** Task to complete **
Convert the records from their first line through the line containing "at that location." into a JSON list of strings, one string per line, omitting blank lines. Leave the pictures out of the output.

** Task data **
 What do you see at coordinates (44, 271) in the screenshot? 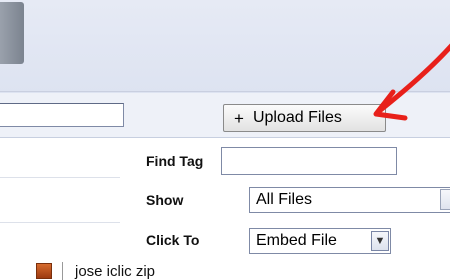
I see `zip-file-icon` at bounding box center [44, 271].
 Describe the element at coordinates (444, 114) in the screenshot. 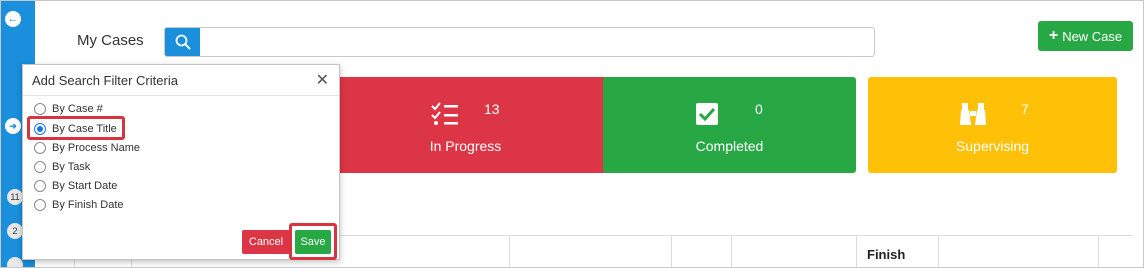

I see `checklist-icon` at that location.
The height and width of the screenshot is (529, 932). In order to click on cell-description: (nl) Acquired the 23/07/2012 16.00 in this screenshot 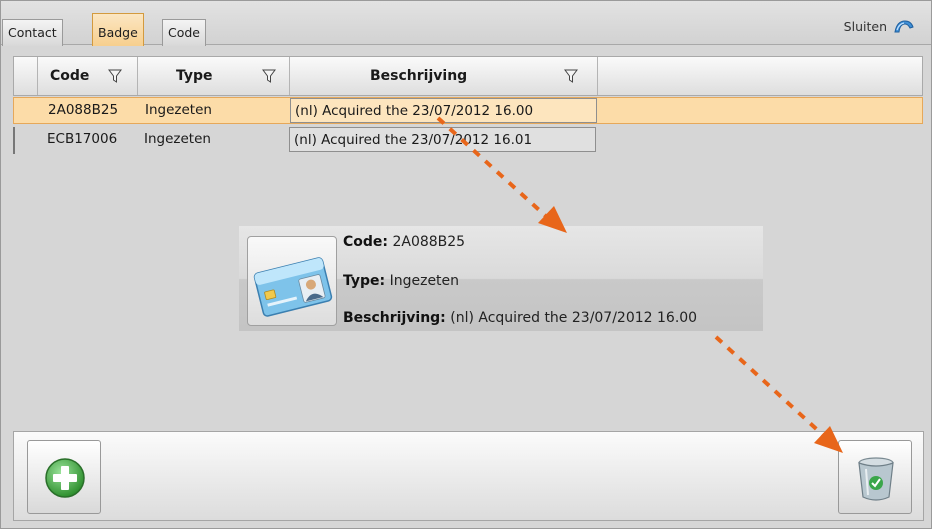, I will do `click(444, 110)`.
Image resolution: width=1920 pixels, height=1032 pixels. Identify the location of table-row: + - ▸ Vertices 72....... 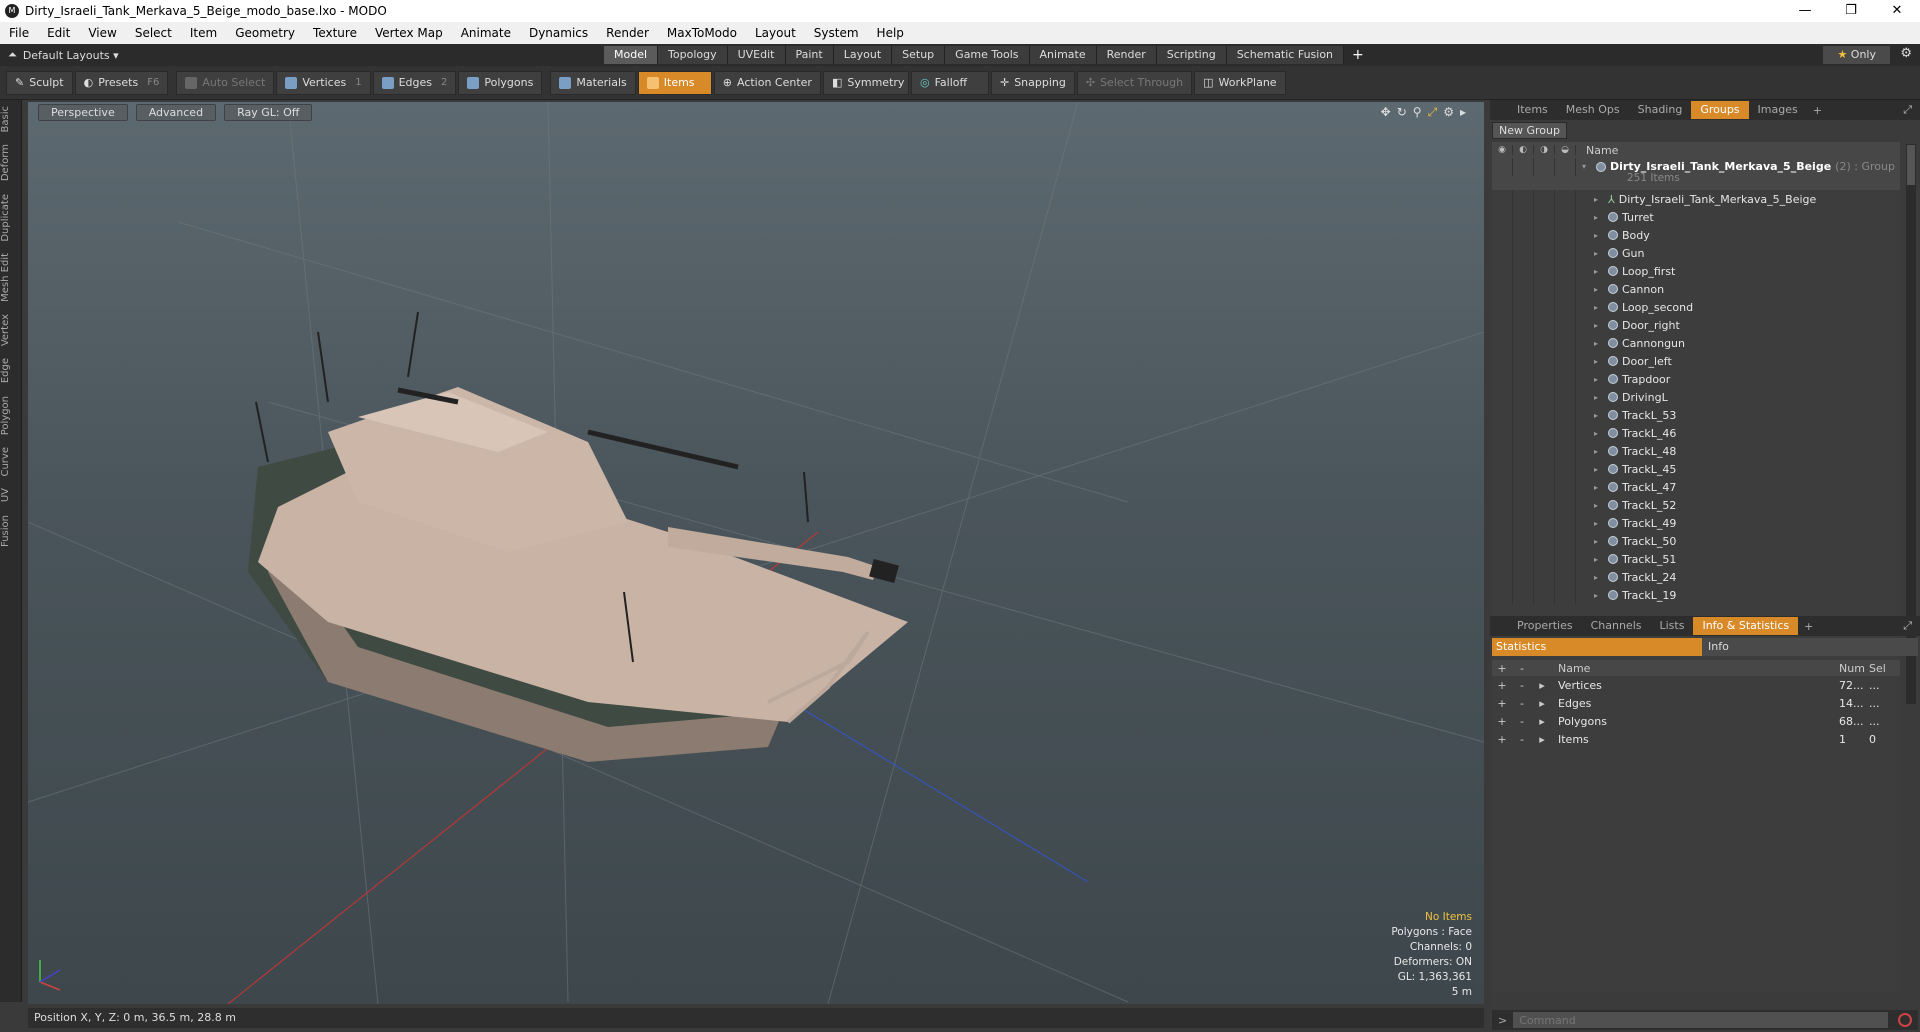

** Solved problem **
[
  " What do you see at coordinates (44, 271) in the screenshot? ",
  "I see `zip-file-icon` at bounding box center [44, 271].",
  " Describe the element at coordinates (444, 114) in the screenshot. ",
  "I see `checklist-icon` at that location."
]